== DATA EXCERPTS ==
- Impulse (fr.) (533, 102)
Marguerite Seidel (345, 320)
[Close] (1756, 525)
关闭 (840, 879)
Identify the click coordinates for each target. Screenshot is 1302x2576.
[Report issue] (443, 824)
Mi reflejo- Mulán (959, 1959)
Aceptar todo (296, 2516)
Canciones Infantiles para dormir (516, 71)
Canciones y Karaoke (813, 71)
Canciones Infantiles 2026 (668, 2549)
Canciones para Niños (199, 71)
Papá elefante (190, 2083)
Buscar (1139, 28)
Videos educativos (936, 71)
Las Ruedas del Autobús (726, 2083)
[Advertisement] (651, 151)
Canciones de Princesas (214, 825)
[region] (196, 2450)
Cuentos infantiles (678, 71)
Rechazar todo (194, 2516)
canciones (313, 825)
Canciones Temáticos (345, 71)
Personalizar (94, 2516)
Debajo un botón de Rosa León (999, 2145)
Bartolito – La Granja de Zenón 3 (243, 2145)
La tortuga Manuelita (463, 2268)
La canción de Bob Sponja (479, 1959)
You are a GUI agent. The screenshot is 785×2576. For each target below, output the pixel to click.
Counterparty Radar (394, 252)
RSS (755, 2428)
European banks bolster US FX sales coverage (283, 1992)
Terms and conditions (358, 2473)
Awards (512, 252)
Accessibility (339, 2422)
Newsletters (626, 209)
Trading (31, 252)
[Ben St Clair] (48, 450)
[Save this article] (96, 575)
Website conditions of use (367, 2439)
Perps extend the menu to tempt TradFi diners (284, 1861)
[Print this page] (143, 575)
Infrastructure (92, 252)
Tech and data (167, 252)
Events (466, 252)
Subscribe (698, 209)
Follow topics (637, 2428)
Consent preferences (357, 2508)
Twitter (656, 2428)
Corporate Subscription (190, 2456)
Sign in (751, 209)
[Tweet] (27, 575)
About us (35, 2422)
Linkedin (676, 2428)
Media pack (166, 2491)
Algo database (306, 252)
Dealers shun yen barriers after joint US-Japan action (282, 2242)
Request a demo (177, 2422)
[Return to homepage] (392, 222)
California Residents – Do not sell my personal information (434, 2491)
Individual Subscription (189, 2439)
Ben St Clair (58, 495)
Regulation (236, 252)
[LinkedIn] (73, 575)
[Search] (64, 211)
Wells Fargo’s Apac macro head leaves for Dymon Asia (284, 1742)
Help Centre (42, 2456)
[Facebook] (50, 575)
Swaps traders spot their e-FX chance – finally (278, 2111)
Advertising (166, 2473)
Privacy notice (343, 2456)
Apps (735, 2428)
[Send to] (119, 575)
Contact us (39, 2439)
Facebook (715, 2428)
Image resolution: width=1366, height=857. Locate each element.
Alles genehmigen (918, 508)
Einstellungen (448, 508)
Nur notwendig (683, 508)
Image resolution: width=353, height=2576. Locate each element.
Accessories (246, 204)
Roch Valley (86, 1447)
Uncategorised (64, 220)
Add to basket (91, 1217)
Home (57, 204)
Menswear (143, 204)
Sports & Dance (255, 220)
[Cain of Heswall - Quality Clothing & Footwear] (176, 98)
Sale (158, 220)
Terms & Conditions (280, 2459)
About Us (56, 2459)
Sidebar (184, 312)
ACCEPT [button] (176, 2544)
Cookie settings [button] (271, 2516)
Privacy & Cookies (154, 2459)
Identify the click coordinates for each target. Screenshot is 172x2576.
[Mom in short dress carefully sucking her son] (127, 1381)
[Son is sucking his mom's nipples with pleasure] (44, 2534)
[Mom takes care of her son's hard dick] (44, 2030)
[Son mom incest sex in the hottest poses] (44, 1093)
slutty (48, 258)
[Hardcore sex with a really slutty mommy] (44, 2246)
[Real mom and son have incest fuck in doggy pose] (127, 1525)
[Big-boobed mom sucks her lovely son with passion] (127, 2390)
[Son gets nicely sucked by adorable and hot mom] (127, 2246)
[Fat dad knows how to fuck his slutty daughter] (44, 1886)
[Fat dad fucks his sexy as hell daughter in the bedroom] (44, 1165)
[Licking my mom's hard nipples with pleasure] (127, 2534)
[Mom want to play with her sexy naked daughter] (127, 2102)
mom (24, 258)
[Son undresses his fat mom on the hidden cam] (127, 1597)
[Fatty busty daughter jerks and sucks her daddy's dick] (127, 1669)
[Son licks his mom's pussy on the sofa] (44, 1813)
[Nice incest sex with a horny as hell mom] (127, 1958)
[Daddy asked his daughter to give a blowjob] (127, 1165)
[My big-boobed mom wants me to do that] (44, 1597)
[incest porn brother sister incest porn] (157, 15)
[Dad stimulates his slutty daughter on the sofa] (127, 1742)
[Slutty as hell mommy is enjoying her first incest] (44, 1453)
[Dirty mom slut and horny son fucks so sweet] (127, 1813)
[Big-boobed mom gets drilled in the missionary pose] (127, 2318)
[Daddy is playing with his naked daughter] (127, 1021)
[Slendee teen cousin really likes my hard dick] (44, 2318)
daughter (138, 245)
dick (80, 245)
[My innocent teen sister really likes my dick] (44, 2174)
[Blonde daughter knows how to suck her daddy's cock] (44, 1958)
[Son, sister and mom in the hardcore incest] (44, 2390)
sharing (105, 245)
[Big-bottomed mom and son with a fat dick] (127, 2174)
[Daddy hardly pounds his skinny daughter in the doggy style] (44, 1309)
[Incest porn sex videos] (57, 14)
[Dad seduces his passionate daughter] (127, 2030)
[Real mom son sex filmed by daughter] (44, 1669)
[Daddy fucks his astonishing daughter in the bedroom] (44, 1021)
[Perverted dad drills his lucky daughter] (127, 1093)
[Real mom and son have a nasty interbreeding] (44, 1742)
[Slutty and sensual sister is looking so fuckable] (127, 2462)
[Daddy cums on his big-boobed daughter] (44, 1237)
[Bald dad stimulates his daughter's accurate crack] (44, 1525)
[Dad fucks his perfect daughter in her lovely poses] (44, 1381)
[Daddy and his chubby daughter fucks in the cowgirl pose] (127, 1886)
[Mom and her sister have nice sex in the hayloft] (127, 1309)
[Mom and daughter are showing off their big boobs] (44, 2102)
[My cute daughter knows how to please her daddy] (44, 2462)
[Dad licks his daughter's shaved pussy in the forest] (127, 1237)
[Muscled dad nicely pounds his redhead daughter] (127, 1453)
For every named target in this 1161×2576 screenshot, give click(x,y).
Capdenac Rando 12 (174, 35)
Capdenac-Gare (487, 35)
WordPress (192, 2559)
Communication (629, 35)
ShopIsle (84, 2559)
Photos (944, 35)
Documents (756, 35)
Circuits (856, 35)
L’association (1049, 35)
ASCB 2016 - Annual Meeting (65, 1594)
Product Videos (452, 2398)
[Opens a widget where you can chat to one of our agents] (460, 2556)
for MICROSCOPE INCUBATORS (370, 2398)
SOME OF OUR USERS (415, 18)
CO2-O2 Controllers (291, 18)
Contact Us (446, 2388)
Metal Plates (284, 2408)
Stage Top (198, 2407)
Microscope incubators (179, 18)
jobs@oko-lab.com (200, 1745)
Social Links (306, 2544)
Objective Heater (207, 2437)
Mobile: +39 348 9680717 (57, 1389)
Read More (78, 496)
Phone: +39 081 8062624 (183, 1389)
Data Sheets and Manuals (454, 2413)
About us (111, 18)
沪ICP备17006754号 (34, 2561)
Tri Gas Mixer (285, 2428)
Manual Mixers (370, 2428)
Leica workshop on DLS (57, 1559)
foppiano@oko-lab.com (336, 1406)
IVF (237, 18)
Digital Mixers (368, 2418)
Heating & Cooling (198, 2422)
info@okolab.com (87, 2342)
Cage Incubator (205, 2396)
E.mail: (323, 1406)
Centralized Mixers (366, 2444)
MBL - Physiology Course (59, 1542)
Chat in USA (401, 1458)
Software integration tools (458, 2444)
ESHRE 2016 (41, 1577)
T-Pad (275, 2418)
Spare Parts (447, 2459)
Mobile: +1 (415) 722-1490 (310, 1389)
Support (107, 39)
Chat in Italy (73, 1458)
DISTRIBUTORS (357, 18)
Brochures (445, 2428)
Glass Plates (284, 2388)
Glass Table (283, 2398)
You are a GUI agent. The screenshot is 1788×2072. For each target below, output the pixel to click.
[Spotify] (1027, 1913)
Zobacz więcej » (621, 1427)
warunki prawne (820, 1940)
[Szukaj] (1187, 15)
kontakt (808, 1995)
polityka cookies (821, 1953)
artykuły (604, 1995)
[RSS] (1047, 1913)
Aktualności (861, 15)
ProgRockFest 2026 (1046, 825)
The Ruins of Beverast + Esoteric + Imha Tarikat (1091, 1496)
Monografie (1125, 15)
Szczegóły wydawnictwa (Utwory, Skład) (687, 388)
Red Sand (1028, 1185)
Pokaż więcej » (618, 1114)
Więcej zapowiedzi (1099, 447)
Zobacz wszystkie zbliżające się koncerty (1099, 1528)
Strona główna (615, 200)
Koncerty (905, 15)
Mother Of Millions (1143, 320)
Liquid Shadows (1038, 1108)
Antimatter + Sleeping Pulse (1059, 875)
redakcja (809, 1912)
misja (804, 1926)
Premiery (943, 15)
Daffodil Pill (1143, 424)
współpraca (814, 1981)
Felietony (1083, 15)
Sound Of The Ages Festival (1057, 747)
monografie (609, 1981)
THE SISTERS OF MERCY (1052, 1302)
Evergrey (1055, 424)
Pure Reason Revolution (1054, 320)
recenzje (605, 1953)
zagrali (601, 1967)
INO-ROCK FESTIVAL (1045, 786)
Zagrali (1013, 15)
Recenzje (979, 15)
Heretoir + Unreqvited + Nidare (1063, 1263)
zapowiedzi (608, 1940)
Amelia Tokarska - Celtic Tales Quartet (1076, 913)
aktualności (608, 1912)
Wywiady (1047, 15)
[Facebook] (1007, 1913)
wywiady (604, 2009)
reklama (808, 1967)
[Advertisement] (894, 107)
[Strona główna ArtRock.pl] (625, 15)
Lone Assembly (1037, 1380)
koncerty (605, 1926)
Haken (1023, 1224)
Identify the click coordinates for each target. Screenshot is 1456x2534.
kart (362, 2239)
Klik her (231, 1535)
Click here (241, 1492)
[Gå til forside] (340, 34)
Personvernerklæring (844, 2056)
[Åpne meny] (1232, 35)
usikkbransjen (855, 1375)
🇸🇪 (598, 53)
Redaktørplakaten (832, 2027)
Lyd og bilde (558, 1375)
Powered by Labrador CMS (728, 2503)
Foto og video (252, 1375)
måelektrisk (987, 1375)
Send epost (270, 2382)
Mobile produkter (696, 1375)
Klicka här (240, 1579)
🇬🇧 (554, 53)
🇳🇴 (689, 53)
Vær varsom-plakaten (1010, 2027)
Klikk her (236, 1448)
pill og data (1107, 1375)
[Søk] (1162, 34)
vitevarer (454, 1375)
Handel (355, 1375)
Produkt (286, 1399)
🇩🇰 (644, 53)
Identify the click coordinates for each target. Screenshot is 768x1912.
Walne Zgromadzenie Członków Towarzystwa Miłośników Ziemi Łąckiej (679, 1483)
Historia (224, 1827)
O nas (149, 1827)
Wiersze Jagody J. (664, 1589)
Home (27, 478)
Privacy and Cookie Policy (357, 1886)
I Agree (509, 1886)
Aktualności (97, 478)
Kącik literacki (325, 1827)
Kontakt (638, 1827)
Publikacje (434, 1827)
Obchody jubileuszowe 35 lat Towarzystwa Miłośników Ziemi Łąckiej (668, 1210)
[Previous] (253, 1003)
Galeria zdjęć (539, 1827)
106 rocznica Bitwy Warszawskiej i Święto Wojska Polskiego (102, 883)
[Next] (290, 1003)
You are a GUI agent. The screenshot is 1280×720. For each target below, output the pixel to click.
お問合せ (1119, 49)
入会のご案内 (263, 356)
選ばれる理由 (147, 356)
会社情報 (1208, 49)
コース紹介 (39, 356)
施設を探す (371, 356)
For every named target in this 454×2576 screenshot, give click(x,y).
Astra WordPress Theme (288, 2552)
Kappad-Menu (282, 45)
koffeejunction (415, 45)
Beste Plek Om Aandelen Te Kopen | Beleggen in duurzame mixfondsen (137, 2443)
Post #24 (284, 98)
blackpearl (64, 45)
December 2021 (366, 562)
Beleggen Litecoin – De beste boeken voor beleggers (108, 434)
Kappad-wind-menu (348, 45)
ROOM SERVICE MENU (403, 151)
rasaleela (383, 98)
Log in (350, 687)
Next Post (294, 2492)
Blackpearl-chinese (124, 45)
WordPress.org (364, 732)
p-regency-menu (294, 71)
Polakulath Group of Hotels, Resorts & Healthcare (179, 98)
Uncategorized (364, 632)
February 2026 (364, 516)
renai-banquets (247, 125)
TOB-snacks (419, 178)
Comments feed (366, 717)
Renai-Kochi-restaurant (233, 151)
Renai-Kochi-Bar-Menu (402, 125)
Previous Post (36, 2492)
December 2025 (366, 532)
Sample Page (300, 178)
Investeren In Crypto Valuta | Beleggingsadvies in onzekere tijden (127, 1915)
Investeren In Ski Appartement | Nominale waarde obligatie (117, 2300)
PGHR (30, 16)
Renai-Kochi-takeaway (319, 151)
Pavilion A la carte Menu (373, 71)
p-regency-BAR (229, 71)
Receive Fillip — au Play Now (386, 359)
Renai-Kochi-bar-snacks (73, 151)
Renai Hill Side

== EXERCISE GOAL ==
Which lines of the entries above contain the string "bedroom"? Copy each one.

== TASK RESPONSE ==
[Fat dad fucks his sexy as hell daughter in the bedroom] (44, 1165)
[Daddy fucks his astonishing daughter in the bedroom] (44, 1021)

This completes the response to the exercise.